- **Exercise requirements**
Keep to one stretch of the data below, the lines from the one with "Consulta Externa (30, 1250)" up to and including the one with "[Advertisement] (76, 188)", and return that stretch exactly.

Dataset entries
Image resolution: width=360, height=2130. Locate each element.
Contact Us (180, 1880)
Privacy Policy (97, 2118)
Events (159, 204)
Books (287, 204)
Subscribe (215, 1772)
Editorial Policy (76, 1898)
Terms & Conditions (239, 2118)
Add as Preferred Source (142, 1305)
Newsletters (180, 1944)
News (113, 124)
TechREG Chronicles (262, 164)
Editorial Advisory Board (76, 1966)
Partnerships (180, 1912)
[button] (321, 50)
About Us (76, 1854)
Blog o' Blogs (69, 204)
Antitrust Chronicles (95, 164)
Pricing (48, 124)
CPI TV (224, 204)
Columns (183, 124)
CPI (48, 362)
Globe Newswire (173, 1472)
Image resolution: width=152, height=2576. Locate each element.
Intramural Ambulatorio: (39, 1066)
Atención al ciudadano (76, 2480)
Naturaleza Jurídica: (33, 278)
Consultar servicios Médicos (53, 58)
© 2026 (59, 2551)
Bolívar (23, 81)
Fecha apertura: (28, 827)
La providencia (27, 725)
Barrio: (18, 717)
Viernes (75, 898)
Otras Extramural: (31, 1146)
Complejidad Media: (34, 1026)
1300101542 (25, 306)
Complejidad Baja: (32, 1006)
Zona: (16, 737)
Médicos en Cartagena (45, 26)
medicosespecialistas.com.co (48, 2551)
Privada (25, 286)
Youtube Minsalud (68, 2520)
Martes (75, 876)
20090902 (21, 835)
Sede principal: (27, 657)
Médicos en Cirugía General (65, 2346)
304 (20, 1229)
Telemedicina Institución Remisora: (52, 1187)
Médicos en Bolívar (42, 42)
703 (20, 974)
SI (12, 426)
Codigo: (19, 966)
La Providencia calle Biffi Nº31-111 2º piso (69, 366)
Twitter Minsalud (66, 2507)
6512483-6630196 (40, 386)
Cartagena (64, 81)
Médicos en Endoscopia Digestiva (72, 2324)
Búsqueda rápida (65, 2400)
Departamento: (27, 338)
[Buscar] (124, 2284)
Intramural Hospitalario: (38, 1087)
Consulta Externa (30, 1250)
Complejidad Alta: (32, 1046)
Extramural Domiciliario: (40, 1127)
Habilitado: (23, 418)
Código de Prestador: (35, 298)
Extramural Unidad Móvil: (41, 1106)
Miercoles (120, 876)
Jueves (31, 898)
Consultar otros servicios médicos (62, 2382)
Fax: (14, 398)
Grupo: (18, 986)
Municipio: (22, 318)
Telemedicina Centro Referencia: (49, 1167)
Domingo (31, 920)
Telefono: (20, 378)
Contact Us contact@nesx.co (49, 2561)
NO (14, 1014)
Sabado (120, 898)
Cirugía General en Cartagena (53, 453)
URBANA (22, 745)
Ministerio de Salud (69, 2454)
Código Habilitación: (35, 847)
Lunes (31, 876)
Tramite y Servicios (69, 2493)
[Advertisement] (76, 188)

==

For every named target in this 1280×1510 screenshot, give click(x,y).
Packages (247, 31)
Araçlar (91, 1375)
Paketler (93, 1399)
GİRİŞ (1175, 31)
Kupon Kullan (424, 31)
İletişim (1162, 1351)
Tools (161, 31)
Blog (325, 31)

- **Written answer**
Consulta Externa (30, 1250)
Complejidad Alta: (32, 1046)
Extramural Domiciliario: (40, 1127)
Habilitado: (23, 418)
Código de Prestador: (35, 298)
Extramural Unidad Móvil: (41, 1106)
Miercoles (120, 876)
Jueves (31, 898)
Consultar otros servicios médicos (62, 2382)
Fax: (14, 398)
Grupo: (18, 986)
Municipio: (22, 318)
Telemedicina Centro Referencia: (49, 1167)
Domingo (31, 920)
Telefono: (20, 378)
Contact Us contact@nesx.co (49, 2561)
NO (14, 1014)
Sabado (120, 898)
Cirugía General en Cartagena (53, 453)
URBANA (22, 745)
Ministerio de Salud (69, 2454)
Código Habilitación: (35, 847)
Lunes (31, 876)
Tramite y Servicios (69, 2493)
[Advertisement] (76, 188)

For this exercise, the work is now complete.